Friday, March 13, 2009
On the Road Again: A Short Lived Epiphany
We are away for a little holiday this week in Melbourne. Jason's parents are here for business and we flew down last night to meet them. What a lovely city!
As you might imagine, living in Australia and having family back in the US, we've flown quite a bit with the kids, enough that I consider myself somewhat of a non-amateur in this area. (I won't say expert, cause I find that intimidating, don't you?) Either way, I have complex, multi-layered strategies for trans-oceanic flights with babies, toddlers and preschoolers. But yesterday as we went through security at Sydney airport, I had an Epiphany.
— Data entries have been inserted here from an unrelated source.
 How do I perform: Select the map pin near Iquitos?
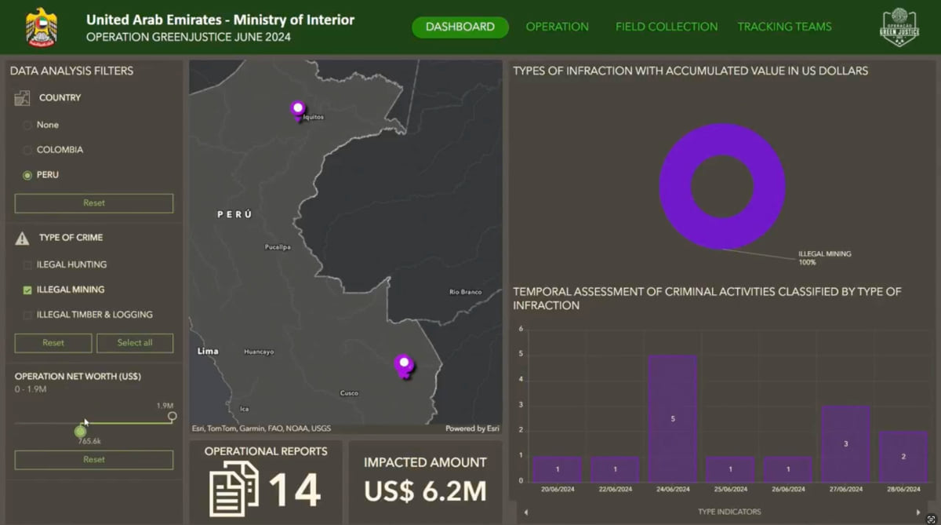coord(297,108)
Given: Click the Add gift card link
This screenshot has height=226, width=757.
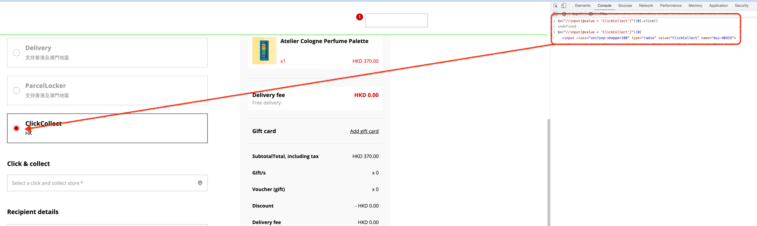Looking at the screenshot, I should coord(364,131).
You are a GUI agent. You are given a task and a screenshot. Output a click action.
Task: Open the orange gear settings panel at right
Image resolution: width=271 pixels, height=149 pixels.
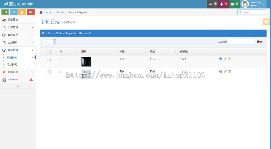point(266,22)
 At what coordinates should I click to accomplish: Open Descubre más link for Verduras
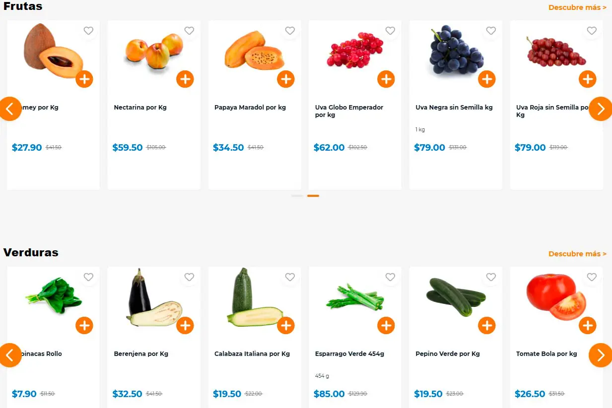(577, 254)
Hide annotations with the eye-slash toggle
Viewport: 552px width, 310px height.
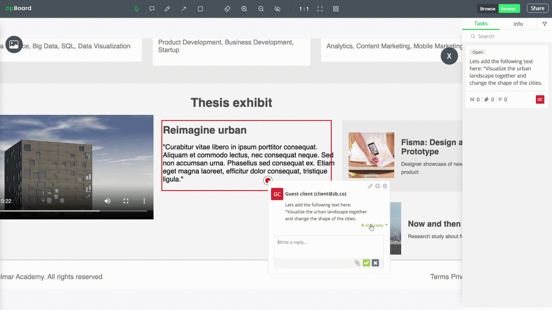[x=277, y=9]
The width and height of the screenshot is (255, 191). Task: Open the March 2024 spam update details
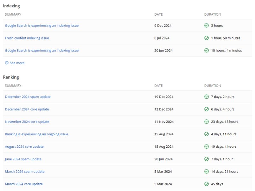(x=25, y=171)
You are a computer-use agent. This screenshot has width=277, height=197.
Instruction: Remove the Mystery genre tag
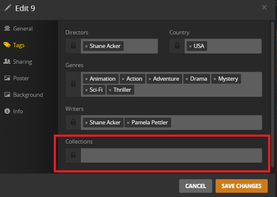click(x=215, y=79)
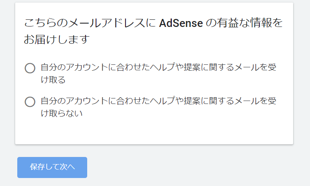Click the label text ending in 受け取る

(x=158, y=73)
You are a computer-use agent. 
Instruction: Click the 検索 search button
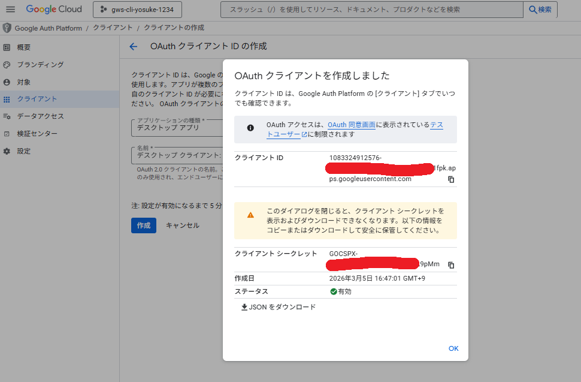point(540,10)
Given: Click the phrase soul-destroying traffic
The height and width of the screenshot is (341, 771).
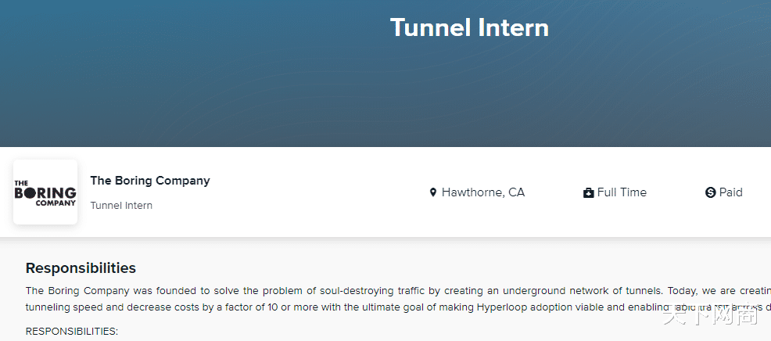Looking at the screenshot, I should 372,291.
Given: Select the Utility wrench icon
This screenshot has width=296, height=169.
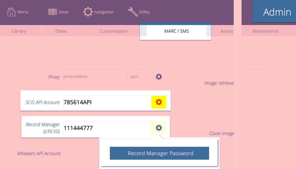Looking at the screenshot, I should (133, 12).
For starters, I only had ONE carry-on, and it did NOT weigh 147 pounds. Secondly, Ava and Nate each had their own backpacks--THAT THEY ACTUALLY CARRIED. Like, I mean, I didn't end up hauling their bags around in addition to my own. Thirdly, no one freaked about having to go through the metal detector on their own, laying on the floor in protest. Fourthly, I didn't have to take a sleeping baby out of a stroller or a Baby Bjorn to send it through the metal detector. (The stroller or Bjorn, not the baby, of course, though I have been tempted to do so--who wants to wake a sleeping baby, after all?) We breezed through to the gate, and I said to Jase, "This is what it's like--traveling with older kids. It's so much easier!" I felt like a burden was being lifted from my shoulders. Now, the days leading up to a flight possibly wouldn't be filled with plotting, planning and pleading for divine favor from the hand of God. (Which we have received many times. God is cool like that.)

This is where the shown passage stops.